▶ **Work instructions**: Find all lines in the listing that include the word "with", then copy them.

▶ **Exercise input**:
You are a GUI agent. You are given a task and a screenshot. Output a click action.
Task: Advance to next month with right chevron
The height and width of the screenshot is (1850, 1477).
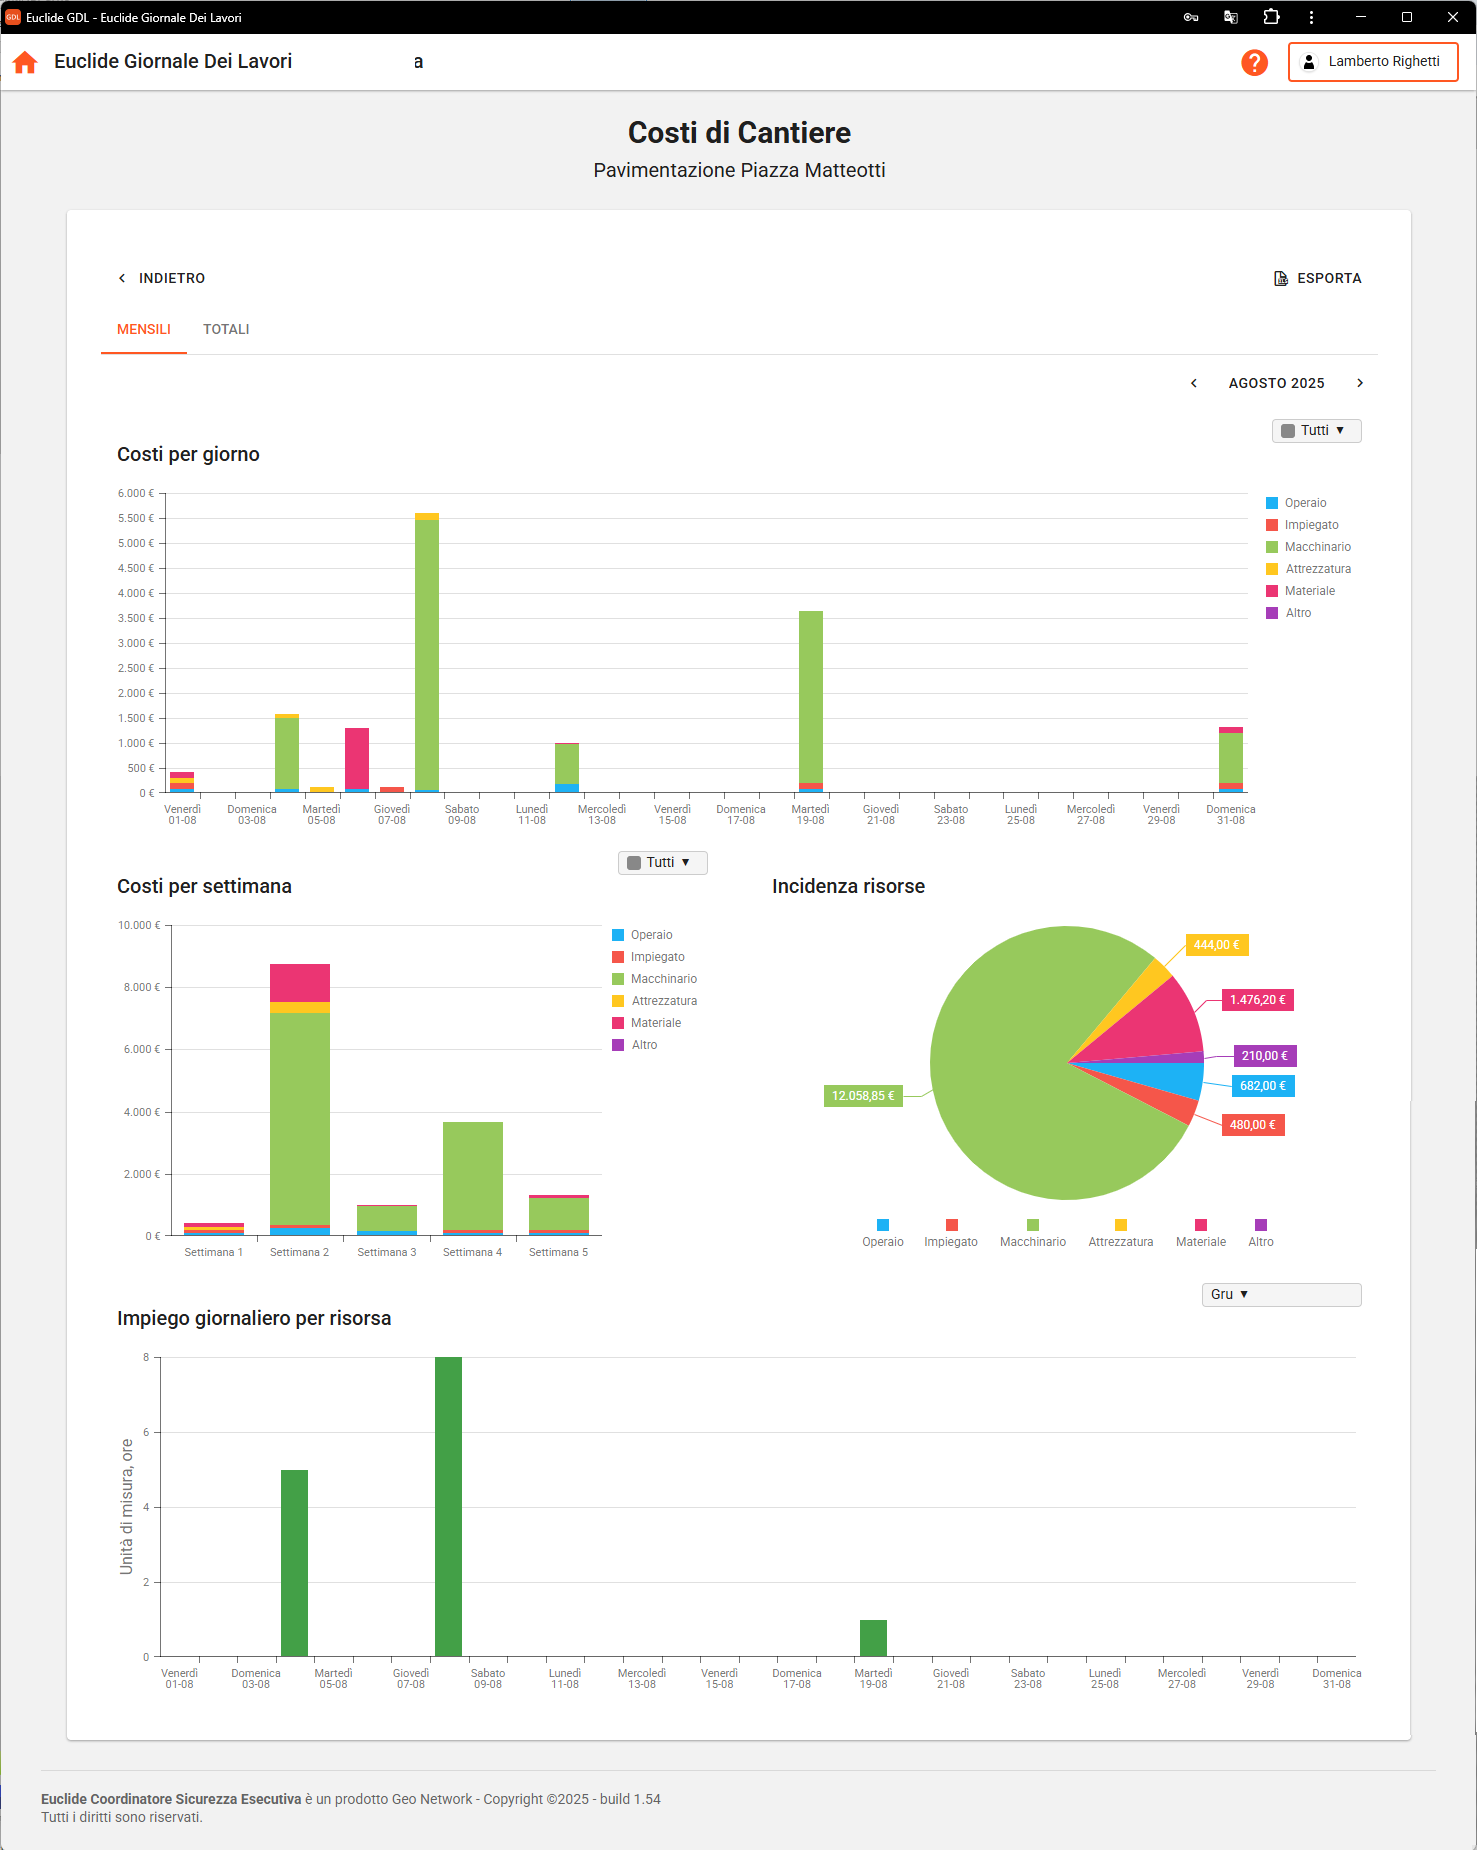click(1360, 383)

...

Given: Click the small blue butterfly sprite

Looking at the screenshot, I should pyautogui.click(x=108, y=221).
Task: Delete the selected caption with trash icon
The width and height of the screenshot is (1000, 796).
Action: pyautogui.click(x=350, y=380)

--

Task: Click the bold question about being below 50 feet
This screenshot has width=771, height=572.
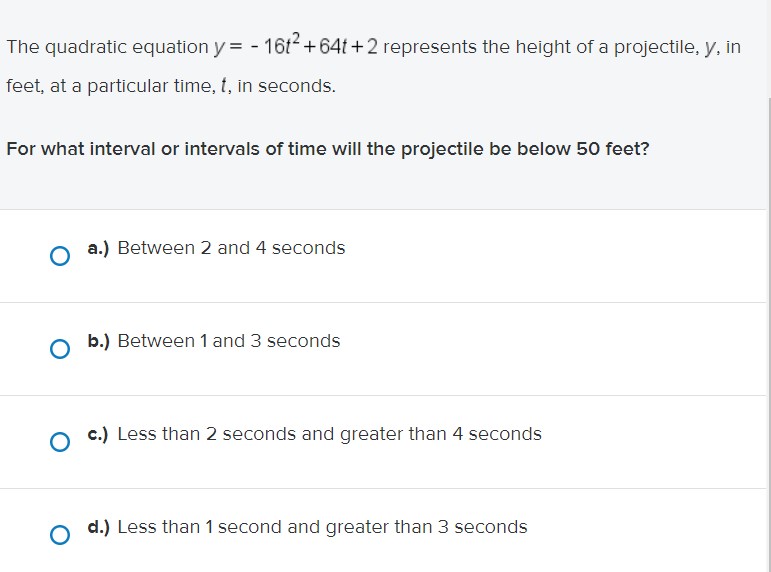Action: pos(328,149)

▶ **Output for this exercise**:
Task: Advance to next month with right chevron
Task: Delete the selected caption with trash icon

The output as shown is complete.